DeepSpeech Tensorflow does not use all CPU cores

I could see the CPU only versions/releases of DeepSpeech for RaspBerry PI-3 or ARM64 utilizes only one CPU core for performing the inference, while parallel execution across cores will improve the inference time. Has any one seen this behavior and is there a way to configure tensorflow to utilize all the CPU cores for inference?

All the verifications I could pursue on this confirmed that TensorFlow was properly using all cores. Can you provide more feedback on what makes you think it is not the case ?

Especially, running with env variable TF_CPP_MIN_VLOG_LEVEL=2 should give indications on the inter and intra op parallelism being used

@sranjeet.visteon

$ TF_CPP_MIN_VLOG_LEVEL=2 ./deepspeech --model output_graph.pbmm --alphabet alphabet.txt --audio LDC93S1.wav 2>&1 | grep -i parallelism
2018-10-23 16:41:24.924421: I tensorflow/core/common_runtime/local_device.cc:41] Local device intra op parallelism threads: 4
2018-10-23 16:41:24.925181: I tensorflow/core/common_runtime/process_util.cc:82] Direct session inter op parallelism threads: 4 

A parallel htop also shows multiple threads running and taking CPU.

@lissyx Below is the output from my Jetson TX2 HW

(venv_0.3.0) nvidia@tegra-ubuntu:~/deepspeech/native_client.arm64.cpu.linux$ TF_CPP_MIN_VLOG_LEVEL=2 ./deepspeech --model ./…/models/output_graph.pbmm --alphabet ./…/models/alphabet.txt --audio ./…/wav 2>&1 | grep -i parallelism
2018-10-23 16:52:26.319769: I tensorflow/core/common_runtime/local_device.cc:41] Local device intra op parallelism threads: 6
2018-10-23 16:52:26.320450: I tensorflow/core/common_runtime/process_util.cc:82] Direct session inter op parallelism threads: 6

it shows that 6 threads are available and running htop in parallel I could see all the CPU’s used but only one CPU is heavily utilized at > 70% and rest of the CPU’s are mostly < 20% being used. Also the AVG usage of all CPU’s is ~25%. Is this an expected behavior?

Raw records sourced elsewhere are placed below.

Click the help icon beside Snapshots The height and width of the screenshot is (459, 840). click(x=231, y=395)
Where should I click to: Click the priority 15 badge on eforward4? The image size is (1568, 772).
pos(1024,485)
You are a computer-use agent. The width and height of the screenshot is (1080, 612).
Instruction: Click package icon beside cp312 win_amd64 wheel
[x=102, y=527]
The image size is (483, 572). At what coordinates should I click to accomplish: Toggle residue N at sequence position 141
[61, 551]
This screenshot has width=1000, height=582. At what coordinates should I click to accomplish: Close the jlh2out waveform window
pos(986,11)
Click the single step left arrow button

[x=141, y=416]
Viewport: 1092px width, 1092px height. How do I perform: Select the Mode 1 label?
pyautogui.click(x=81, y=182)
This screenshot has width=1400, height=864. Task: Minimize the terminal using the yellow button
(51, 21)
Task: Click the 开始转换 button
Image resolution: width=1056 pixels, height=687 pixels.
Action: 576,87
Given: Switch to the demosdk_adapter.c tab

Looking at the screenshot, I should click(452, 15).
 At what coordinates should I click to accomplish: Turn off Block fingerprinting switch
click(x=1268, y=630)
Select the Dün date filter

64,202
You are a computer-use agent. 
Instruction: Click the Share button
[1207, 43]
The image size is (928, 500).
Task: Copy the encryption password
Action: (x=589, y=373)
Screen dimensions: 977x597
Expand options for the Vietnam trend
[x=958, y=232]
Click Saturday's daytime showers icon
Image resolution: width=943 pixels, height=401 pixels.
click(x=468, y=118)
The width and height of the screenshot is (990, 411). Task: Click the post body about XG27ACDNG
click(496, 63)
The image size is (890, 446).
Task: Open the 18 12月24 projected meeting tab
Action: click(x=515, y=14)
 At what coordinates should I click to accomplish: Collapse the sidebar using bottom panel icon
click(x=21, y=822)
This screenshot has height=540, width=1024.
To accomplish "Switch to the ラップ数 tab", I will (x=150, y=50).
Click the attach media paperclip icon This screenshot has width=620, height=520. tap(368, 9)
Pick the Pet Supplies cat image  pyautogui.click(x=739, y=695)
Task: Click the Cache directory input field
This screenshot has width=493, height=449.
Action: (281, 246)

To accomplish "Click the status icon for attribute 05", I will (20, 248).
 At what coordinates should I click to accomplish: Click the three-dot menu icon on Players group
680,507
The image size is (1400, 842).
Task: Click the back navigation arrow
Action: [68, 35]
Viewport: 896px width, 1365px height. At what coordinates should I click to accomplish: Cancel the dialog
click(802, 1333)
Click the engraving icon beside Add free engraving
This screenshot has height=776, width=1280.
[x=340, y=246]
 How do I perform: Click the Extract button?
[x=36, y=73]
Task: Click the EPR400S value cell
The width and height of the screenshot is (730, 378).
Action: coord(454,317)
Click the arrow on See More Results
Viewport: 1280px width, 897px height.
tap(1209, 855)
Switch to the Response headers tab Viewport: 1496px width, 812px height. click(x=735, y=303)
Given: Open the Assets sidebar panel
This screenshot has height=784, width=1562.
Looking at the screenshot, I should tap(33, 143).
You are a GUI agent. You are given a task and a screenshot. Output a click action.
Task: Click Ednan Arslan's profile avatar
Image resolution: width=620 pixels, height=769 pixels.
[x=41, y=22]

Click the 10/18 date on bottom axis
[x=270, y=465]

This is more of a TensorFlow-level question, but it does confirm that there is parallelism triggered. Honestly, I think it’s mostly the same level of usage we can see on other hardware. However, if you are running on Jetson, you should rather look into cross-compile for your system with CUDA and leverage the GPU.

@lyssx, Thanks. yes this is more of tensorflow question but wanted to understand from other deepspeech users about my observation. On a RPI3 I could find a similar concern where utilization is always <=100% across cores while 400% is available to be utilized.

I have an usecase to run deepspeech on another HW where only CPU is available to be used and that is the reason for me to try it without enabling the GPU on Jetson TX2.

But all of that actually depends on how much parallelism there is in the model. Just because there are 4 CPUs does not means we can make use of all of them.

Well, currently, we don’t have an as good as we’d like performances on RPi3 and that kind of boards, but they are here as demo purpose.

Running a (slightly modified) version of the model under tflite benchmark_model yield better performances on Pixel 2 device (~2.40B FLOPs per sec) versus RPi3 or LePotato boards (~490M FLOPs per sec)

plain-vs-tflite.zip (249.7 KB)
This contains SVG graph of the model, plain version and tflite one, this latter being different to be able to be ingested by toco and run on the TFLite engine.

@lissyx, is there a plan to release a model and implementation of deepspeech based on tflite any time soon? As I had mentioned before we have an usecase to run on a CPU only system and probably the tflite version might be a better option to evaluate.

Yes, there’s an issue opened on GitHub. There’s an (outdated) WIP tflite branch, I should send PR on it with my fixes, and it does run in the end, at least a 2048-wide model trained for one epoch on LDC93S1. We still have work to do, but it’s starting to work. Except when you want NNAPI on Android, but that’s another story :slight_smile: